KM Asif

Personal information
- Born: 24 July 1993 (age 33) Edavanna, Kerala, India
- Batting: Right-handed
- Bowling: Right-arm medium
- Role: Bowler

Domestic team information
- 2018–: Kerala (squad no. 24)
- 2018,2021: Chennai Super Kings (squad no. 24)
- 2023: Rajasthan Royals

Career statistics
| Competition | FC | LA | T20 |
| Matches | 5 | 11 | 36 |
| Runs scored | 8 | 6 | 2 |
| Batting average | 2.66 | 1.50 | 2.00 |
| 100s/50s | 0/0 | 0/0 | 0/0 |
| Top score | 7* | 2* | 1* |
| Balls bowled | 426 | 468 | 698 |
| Wickets | 4 | 18 | 40 |
| Bowling average | 65.00 | 25.50 | 24.22 |
| 5 wickets in innings | 0 | 0 | 0 |
| 10 wickets in match | 0 | – | – |
| Best bowling | 2/23 | 4/34 | 3/15 |
| Catches/stumpings | 3/– | 3/– | 8/– |
- Source: ESPNcricinfo, 20 March 2025

= KM Asif =

Indian cricketer (born 1993)

KM Asif also known as Mohammed Asif (born 24 July 1993) is an Indian cricketer who represents Kerala in domestic cricket and previously played for Chennai Super Kings and Rajasthan Royals in Indian Premier League (IPL). He is a right-handed batsman and right-arm medium pacer.

==Early life==
Asif has been mentored by Biju George.

In 2016, he worked in Dubai as a storekeeper. But he soon returned home to attend a fast-bowling trial conducted across India. He also attended open trials for the UAE national team at the ICC Academy but was rejected and soon returned to India.

==Domestic career==

Asif hasn't played any form of age-group cricket for Kerala. He made his Twenty20 debut for Kerala in the 2017–18 Zonal T20 League on 12 January 2018. He was the joint-highest wicket-taker for Kerala in the tournament with 5 wickets from two matches. He made his List A debut for Kerala in the 2017–18 Vijay Hazare Trophy on 9 February 2018.

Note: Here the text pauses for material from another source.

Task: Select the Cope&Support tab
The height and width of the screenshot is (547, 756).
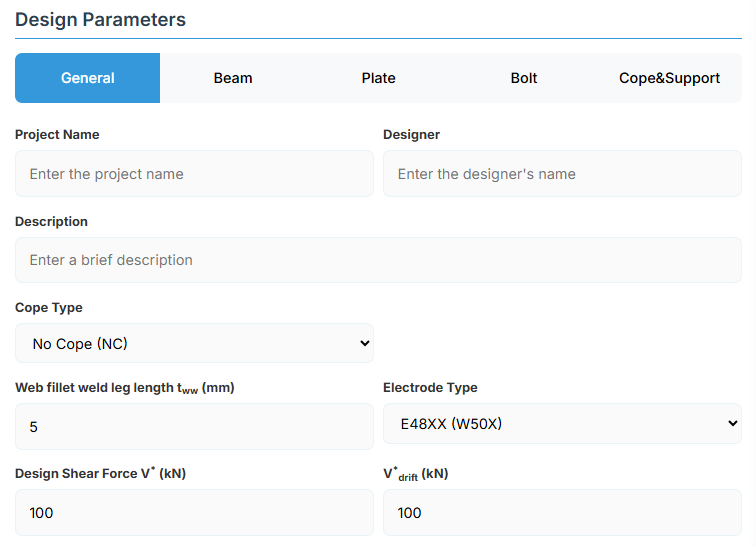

In August 2018, he was one of five players that were suspended for three games in the 2018–19 Vijay Hazare Trophy, after showing dissent against Kerala's captain, Sachin Baby.

He finished as Kerala's joint-highest wicket-taker in the 2019-20 Vijay Hazare Trophy with 14 wickets from seven matches. He made his first-class debut for Kerala on 9 December 2019 in the 2019–20 Ranji Trophy.

==Indian Premier League==
In January 2018, he was bought by the Chennai Super Kings in the 2018 IPL auction. He made his IPL debut that season against Delhi Daredevils after an injury to Deepak Chahar. In February 2022, he was again bought by the Chennai Super Kings in the auction for the 2022 Indian Premier League tournament. In the 2023 auction, he was bought by Rajasthan Royals for INR 30 lakh.